**Exercise requirements:**
1) Say whether each statement below agrees with the opinion piece on school shootings and mental health. For each one, answer yes or no and quote the words from the piece that settle it. (a) The Parkland shooting left 17 people dead and 17 more injured. (b) The writer says states should put gun control first. (c) The shooter did not have a therapist.
2) Carry on the opinion piece on school shootings and mental health from the point where it stops.

**Extract provided:**
□ □ □

By Michael Hong
Staff Writer
On Feb. 14, the shooting at Marjory Stoneman Douglas High School in Parkland, FL, left 17 students and faculty members dead and a further 17 injured. In turn, it has revitalized the debate over whether our leaders ought to first address the issue of gun control or mental health reform. Addressing both issues is the most optimal method to reduce school shootings, as Florida has done in response to the Parkland massacre, but many states lack the bipartisan support necessary to pass such a bill. As a result, states should prioritize mental health reform to better prevent another school tragedy.
Although guns give people the ability to mass murder, mental illness gives them the urge to do so, and should not be ignored. The Los Angeles Times found that almost 60 percent of all 185 mass shootings in the past 28 years had a perpetrator with a mental issue, while less than a third sought or received mental health care.
The Washington Post emphasized this impact, stating that untreated mental illness plays a particularly significant role in homicides, while reiterating that while mental hospitals have dwindled, prisons and jails are only expanding. This punish first, help later mentality will only continue to exacerbate the frequency and magnitude at which these crises happen.
In the case of Florida, the shooter was 19-year-old Nikolas Cruz, who had been expelled from school for disciplinary reasons. Even though he had a therapist, hasty actions like expulsion generate feelings of hatred and insignificance, further alienating him from any useful help. Instead, consistent therapeutic aid might have been able to circumvent the disaster.

□ □ □

**Dataset content:**

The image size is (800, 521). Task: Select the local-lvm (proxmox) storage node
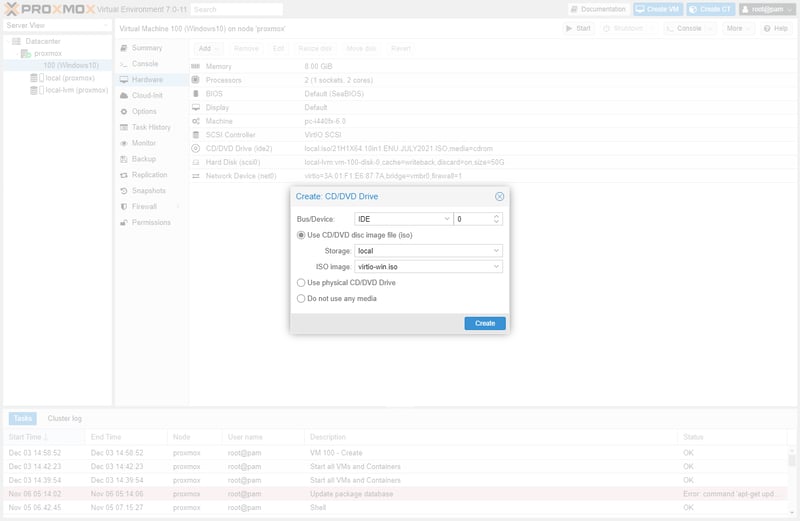pyautogui.click(x=76, y=89)
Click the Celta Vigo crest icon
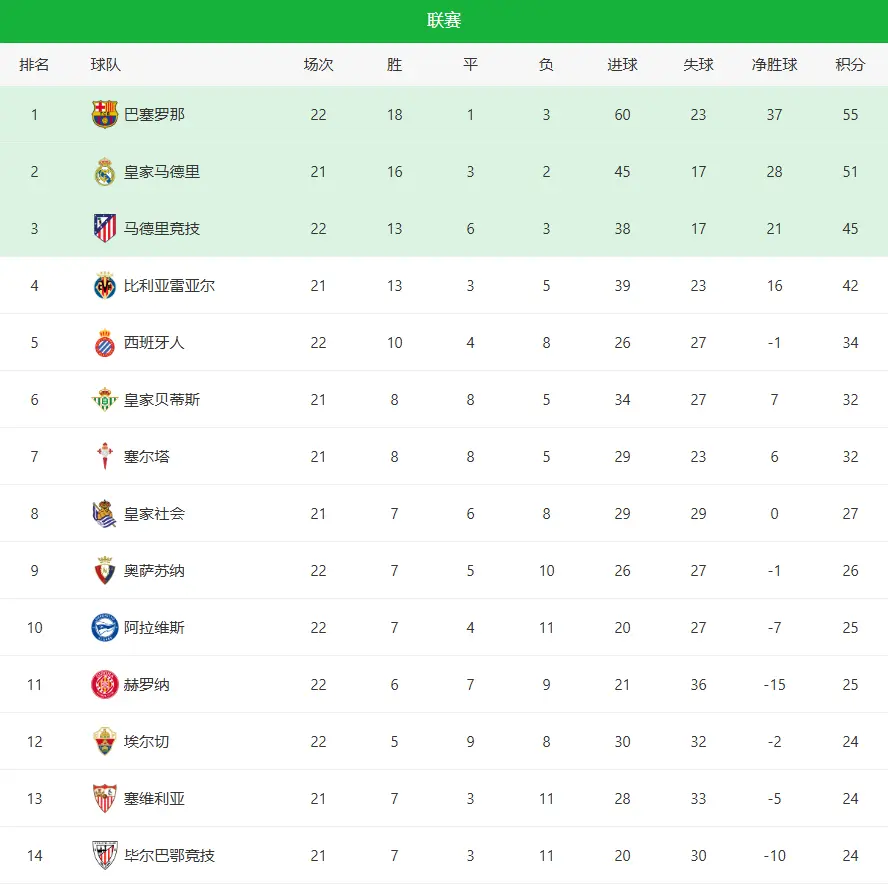This screenshot has height=890, width=888. [105, 457]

□ □ □

**Set of answers:**
1)
(a) Yes: "left 17 students and faculty members dead and a further 17 injured"
(b) No: "states should prioritize mental health reform to better prevent another school tragedy"
(c) No: "Even though he had a therapist"

2)
The first step is to increase the quantity of school therapists and counselors, in order to increase accessibility and decrease workload. The National Public Radio identified that counselors, on average, manage about 482 students each, but in California, they manage about 760 students each, the second highest figure in the U.S. This number of students makes it hard to develop a sense of attachment, pushing authorities to just go through motions and do the minimum, rather than give every individual student the care and attention they need.
The second step is to increase and utilize mental health facilities. As the Atlantic elaborated, the U.S. can fully fund comfortable, therapeutic centers for the mentally ill, rather than ship them off in the masses to asylums where they are mistreated instead of rehabilitated. Having a dedicated nursing staff and good living conditions provide the concentrated care that people need.
States have more than enough individual funding to do both of these steps, and can cooperate with federal entities if needed. Immediately after the Parkland shooting, Florida Governor Rick Scott passed a bill that included $90 million for mental health care with $69 million specifically for schools. Additionally, Iowa recently passed a bill to create short-term access centers and increase access to psychiatrists, while individual Nevada counties are advocating for more mental funding in their state budgets.
Mental Health America, a community-based nonprofit, ranked Florida 37th and 33rd in youth and adult access to mental health facilities, respectively, while ranking it 10th in mental health prevalence, contrasting states like Massachusetts that rank 1st and 4th in youth and adult access, and 33rd in prevalence. In turn, the Center for Disease Control ranked Massachusetts 1st with just over three gun-related deaths per 100,000 people and 242 deaths total, while Florida ranked 25th with almost thirteen deaths per 100,000 and over 2,700 deaths.
Crises like the one in Florida should never paralyze us with fear. Instead, it should act as fuel for the American people to push our leaders to make some change. In this case, we ought to prioritize for mental health reform and then gun control, if not both, to best address the root cause of school shootings.